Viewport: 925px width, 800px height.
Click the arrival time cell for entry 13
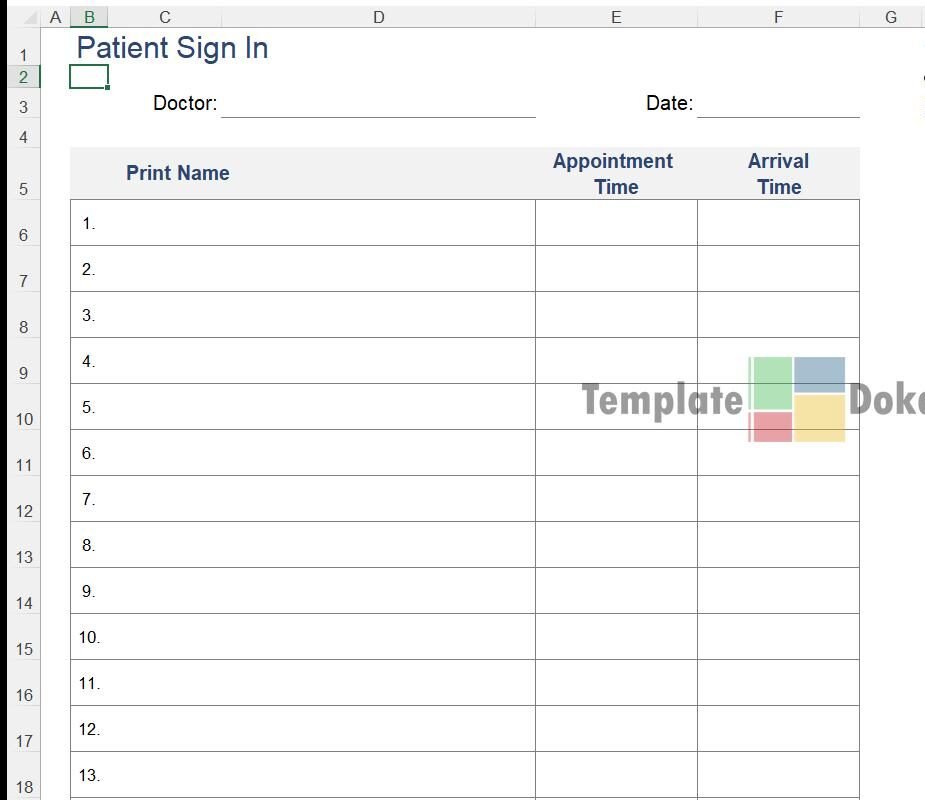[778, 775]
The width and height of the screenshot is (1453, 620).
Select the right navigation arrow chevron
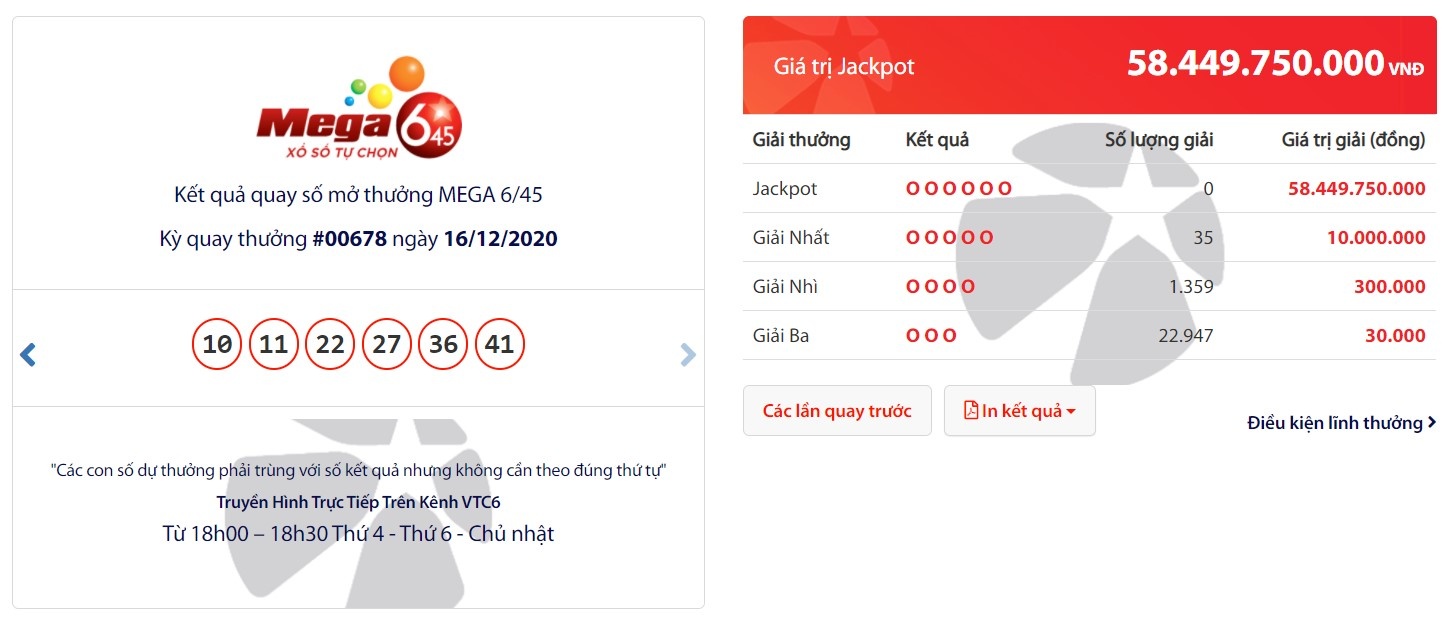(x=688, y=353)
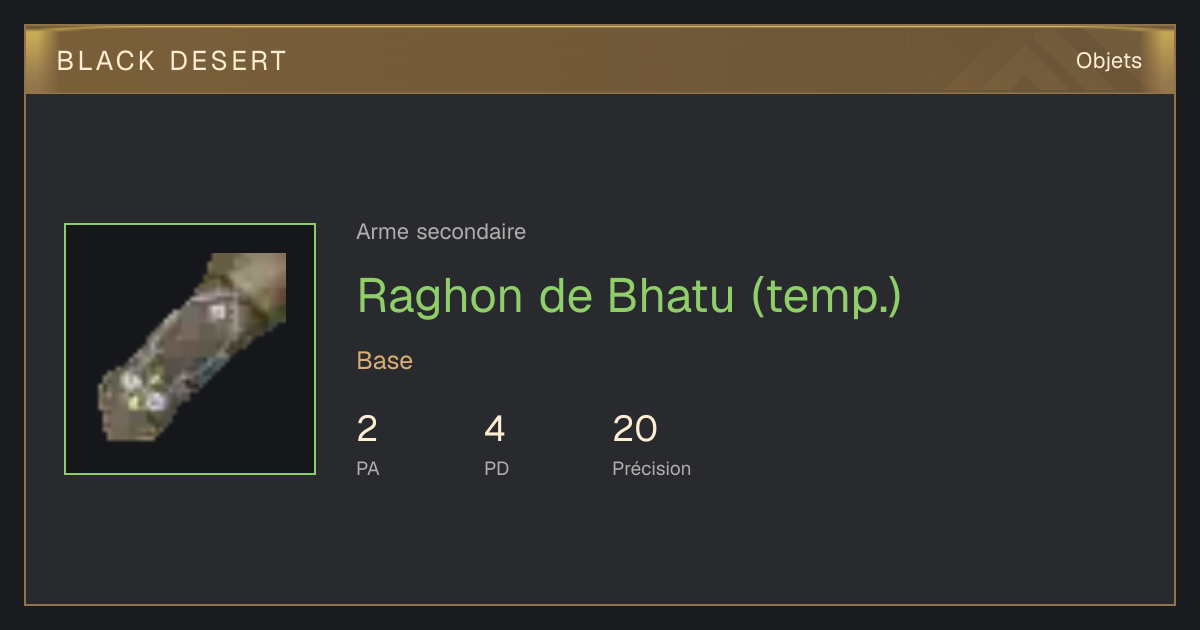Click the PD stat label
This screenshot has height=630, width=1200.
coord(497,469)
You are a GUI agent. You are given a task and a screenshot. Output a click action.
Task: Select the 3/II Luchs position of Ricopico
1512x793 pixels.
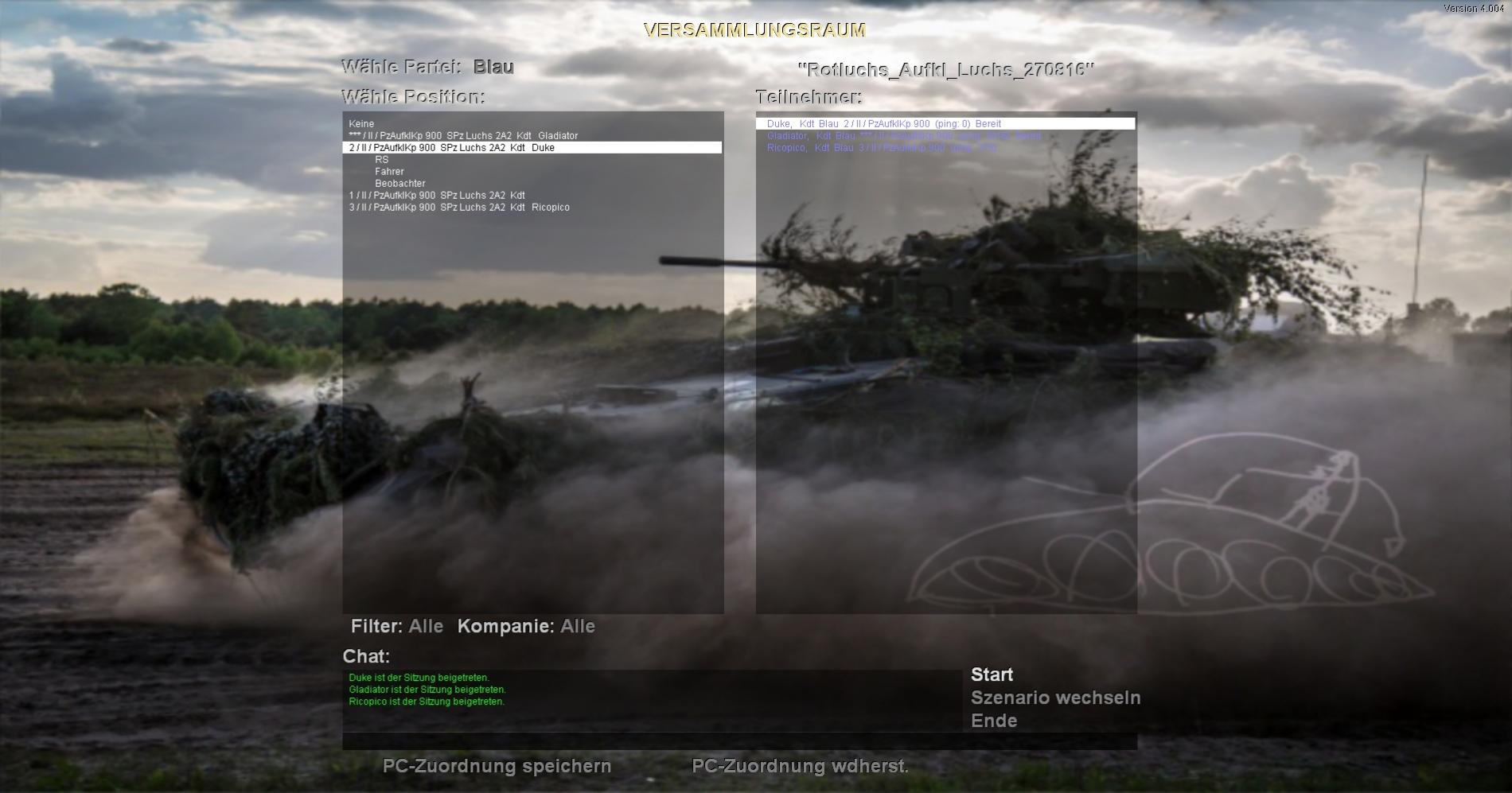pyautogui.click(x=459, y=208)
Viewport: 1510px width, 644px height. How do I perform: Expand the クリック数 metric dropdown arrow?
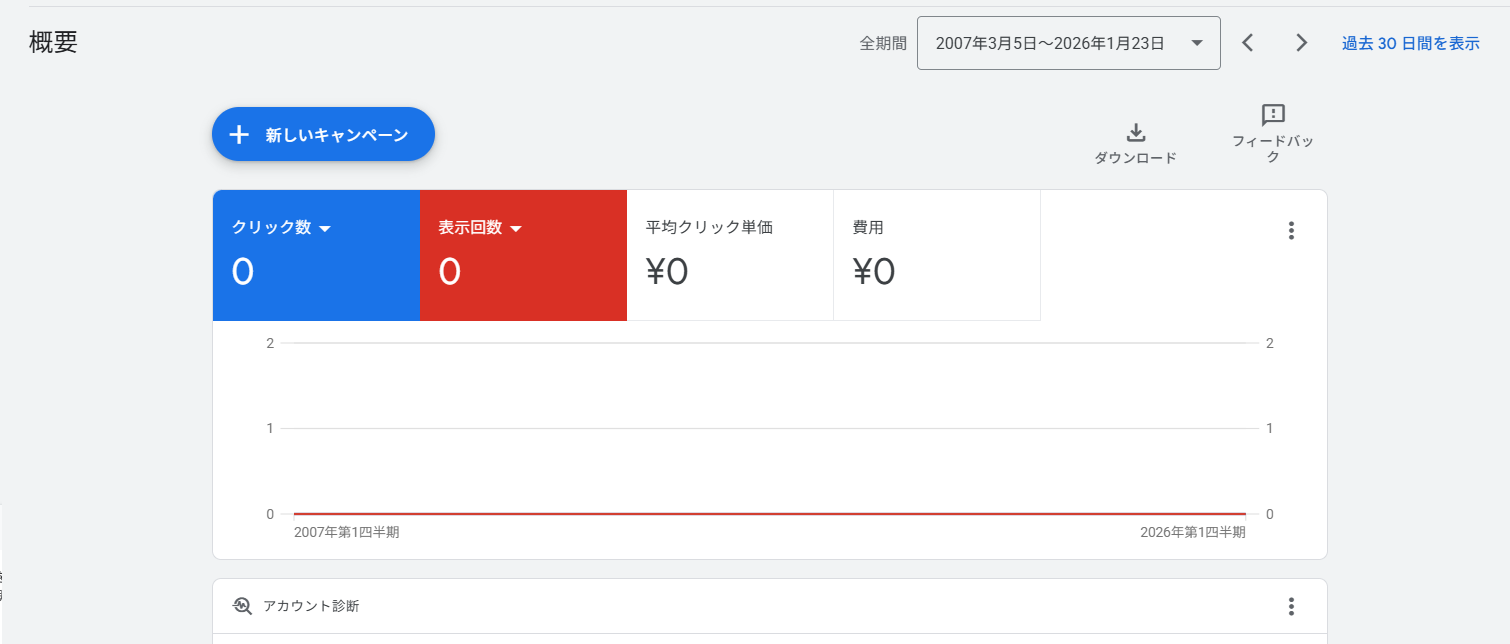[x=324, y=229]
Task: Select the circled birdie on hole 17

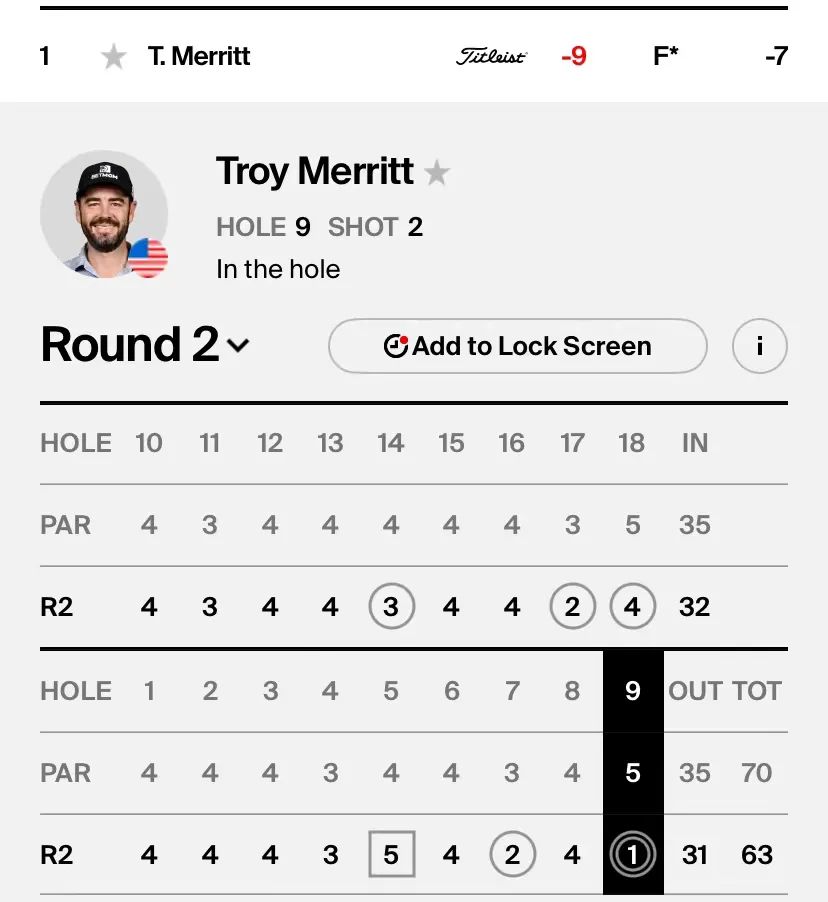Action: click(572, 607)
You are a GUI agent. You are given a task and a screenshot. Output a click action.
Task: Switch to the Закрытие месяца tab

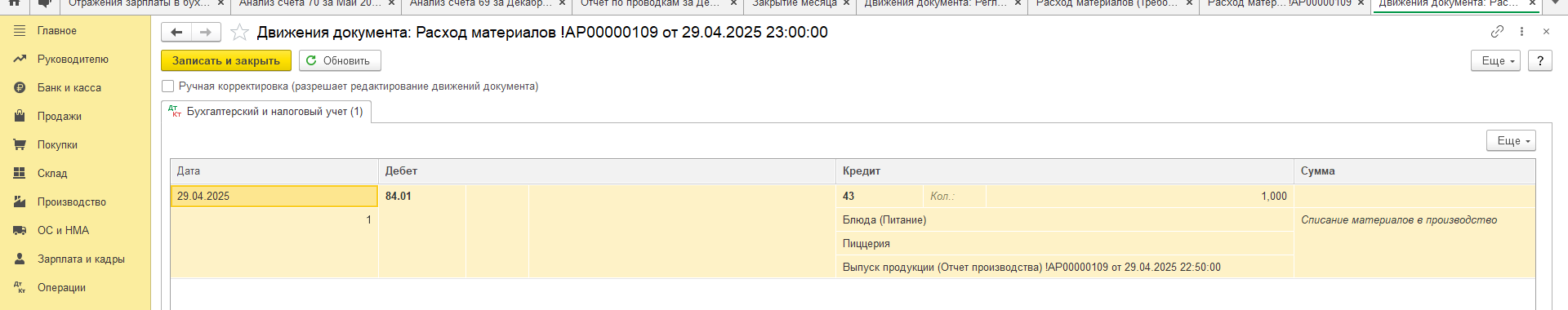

*-*-*

Your instructions | Where an entry holds an image, drop the image and copy the remaining text exactly.

Final answer |
Viewport: 925px width, 800px height.
Click the arrival time cell for entry 13
[778, 775]
The width and height of the screenshot is (1453, 620).
Select the right navigation arrow chevron
(x=688, y=353)
Click the PD stat label
This screenshot has height=630, width=1200.
coord(497,469)
You are a GUI agent. You are given a task and a screenshot. Output a click action.
Task: Select the 3/II Luchs position of Ricopico
1512x793 pixels.
pyautogui.click(x=459, y=208)
Viewport: 1510px width, 644px height. How do I perform: Expand the クリック数 metric dropdown arrow?
[x=324, y=229]
Task: Select the circled birdie on hole 17

Action: click(572, 607)
You are a GUI agent. You are given a task and a screenshot. Output a click action.
Task: Switch to the Закрытие месяца tab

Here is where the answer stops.